### DATA SUPPLIED
==================================================
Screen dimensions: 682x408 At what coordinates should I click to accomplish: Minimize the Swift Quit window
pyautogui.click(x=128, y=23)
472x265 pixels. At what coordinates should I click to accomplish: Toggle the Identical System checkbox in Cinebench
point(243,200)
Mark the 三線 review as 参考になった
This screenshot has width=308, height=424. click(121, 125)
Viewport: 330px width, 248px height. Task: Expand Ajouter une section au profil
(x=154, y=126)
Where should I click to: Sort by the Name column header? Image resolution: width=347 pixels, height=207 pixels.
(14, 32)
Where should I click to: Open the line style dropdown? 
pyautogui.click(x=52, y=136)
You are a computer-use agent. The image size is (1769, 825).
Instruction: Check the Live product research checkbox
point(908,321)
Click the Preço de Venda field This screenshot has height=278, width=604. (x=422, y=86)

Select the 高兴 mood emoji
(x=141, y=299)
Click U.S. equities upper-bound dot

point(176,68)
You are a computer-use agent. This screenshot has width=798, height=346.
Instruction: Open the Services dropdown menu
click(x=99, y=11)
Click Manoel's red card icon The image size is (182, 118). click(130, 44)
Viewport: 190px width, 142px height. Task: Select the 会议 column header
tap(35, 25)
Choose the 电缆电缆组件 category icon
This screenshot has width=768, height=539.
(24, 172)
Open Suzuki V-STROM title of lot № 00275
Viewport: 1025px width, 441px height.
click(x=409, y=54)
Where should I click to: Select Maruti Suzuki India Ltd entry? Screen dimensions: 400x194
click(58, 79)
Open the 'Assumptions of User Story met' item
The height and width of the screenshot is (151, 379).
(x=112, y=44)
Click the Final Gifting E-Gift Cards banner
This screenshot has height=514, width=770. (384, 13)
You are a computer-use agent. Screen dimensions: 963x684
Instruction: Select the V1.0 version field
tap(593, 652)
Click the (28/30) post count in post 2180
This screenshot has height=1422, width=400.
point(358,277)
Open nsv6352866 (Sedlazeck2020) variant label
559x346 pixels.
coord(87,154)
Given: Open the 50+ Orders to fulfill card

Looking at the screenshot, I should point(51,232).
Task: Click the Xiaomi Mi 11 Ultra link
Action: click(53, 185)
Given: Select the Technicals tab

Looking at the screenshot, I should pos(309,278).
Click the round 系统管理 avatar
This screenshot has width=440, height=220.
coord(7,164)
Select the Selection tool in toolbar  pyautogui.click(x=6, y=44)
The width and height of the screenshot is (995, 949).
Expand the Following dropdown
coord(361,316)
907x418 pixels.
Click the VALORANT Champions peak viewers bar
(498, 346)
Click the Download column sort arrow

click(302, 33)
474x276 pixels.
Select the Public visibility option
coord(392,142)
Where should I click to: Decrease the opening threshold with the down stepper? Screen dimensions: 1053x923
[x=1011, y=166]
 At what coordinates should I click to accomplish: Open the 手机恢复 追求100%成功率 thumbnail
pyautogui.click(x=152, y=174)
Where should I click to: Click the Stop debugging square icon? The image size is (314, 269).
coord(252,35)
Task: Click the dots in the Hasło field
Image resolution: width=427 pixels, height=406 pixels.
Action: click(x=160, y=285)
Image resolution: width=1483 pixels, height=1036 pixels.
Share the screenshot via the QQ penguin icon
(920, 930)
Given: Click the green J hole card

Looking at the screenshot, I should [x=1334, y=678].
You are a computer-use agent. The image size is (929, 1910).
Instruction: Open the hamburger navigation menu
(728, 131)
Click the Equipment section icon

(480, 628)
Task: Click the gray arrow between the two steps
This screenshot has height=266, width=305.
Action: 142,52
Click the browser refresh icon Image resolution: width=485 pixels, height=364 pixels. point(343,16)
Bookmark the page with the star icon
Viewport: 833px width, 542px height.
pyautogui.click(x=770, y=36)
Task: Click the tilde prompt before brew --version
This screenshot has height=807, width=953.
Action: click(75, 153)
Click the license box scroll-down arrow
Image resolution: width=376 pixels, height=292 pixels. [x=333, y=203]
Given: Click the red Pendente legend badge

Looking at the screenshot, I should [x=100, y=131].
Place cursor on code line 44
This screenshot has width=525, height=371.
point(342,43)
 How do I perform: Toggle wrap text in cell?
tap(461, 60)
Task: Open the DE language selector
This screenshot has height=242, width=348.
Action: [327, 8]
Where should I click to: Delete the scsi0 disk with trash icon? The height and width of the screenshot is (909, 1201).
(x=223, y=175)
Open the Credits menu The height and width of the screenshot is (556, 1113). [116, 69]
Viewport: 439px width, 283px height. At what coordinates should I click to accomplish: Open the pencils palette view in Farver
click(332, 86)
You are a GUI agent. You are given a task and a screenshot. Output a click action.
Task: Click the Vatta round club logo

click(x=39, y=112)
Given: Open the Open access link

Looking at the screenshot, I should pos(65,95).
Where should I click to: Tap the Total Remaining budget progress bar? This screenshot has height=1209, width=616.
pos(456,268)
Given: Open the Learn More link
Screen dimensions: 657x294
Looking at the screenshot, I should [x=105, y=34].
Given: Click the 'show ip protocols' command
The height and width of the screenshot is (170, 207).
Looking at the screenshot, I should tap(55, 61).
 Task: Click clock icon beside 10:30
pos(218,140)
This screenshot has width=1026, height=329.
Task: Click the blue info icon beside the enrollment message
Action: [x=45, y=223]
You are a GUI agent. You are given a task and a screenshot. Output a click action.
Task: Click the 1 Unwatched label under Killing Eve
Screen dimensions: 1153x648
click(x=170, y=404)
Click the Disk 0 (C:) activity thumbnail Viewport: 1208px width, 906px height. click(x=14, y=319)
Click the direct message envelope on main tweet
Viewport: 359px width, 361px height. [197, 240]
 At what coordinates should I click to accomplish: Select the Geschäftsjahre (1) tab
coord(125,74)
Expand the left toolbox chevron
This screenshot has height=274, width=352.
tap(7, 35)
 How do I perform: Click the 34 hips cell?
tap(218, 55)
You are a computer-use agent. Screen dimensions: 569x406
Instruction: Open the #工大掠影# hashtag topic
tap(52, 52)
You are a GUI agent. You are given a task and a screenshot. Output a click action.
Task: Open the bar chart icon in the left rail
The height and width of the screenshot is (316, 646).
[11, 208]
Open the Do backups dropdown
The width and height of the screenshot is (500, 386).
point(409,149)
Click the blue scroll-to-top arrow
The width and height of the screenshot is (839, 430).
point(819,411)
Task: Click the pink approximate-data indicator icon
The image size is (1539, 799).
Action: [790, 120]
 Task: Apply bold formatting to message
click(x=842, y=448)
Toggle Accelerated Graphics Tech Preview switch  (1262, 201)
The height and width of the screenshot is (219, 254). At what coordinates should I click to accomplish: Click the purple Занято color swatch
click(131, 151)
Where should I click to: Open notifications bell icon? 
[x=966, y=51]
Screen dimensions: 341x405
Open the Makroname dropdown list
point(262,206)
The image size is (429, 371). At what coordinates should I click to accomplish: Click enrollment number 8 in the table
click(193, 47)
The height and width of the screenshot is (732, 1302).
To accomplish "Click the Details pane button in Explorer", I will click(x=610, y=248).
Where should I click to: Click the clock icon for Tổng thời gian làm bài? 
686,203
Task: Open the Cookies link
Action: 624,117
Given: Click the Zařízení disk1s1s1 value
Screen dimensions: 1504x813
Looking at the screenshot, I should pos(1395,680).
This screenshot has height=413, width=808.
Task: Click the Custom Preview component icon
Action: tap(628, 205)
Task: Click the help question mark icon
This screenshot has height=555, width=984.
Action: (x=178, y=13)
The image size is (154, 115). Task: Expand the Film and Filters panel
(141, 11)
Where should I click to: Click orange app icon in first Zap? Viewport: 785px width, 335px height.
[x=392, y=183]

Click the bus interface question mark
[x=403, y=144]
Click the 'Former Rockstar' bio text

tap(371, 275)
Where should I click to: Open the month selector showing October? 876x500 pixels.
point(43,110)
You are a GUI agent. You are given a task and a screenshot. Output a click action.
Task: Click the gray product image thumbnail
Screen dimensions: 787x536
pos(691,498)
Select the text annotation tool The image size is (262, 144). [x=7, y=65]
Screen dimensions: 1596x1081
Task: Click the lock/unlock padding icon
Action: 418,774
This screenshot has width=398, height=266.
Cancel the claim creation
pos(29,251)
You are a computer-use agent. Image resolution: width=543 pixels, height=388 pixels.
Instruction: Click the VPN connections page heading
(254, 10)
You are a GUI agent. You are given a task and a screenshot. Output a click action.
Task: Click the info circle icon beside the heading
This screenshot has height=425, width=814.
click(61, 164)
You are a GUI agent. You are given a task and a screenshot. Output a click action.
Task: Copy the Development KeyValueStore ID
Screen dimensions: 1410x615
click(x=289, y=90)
==================================================
### YOUR INSTRUCTIONS
Using the records above, restate word for word the lines from the one with "The image size is (1539, 799)." through the one with "Screen dimensions: 341x405", both included.

### RESPONSE TO THIS EXERCISE
The image size is (1539, 799).
Action: [790, 120]
 Task: Apply bold formatting to message
click(x=842, y=448)
Toggle Accelerated Graphics Tech Preview switch  (1262, 201)
The height and width of the screenshot is (219, 254). At what coordinates should I click to accomplish: Click the purple Занято color swatch
click(131, 151)
Where should I click to: Open notifications bell icon? 
[x=966, y=51]
Screen dimensions: 341x405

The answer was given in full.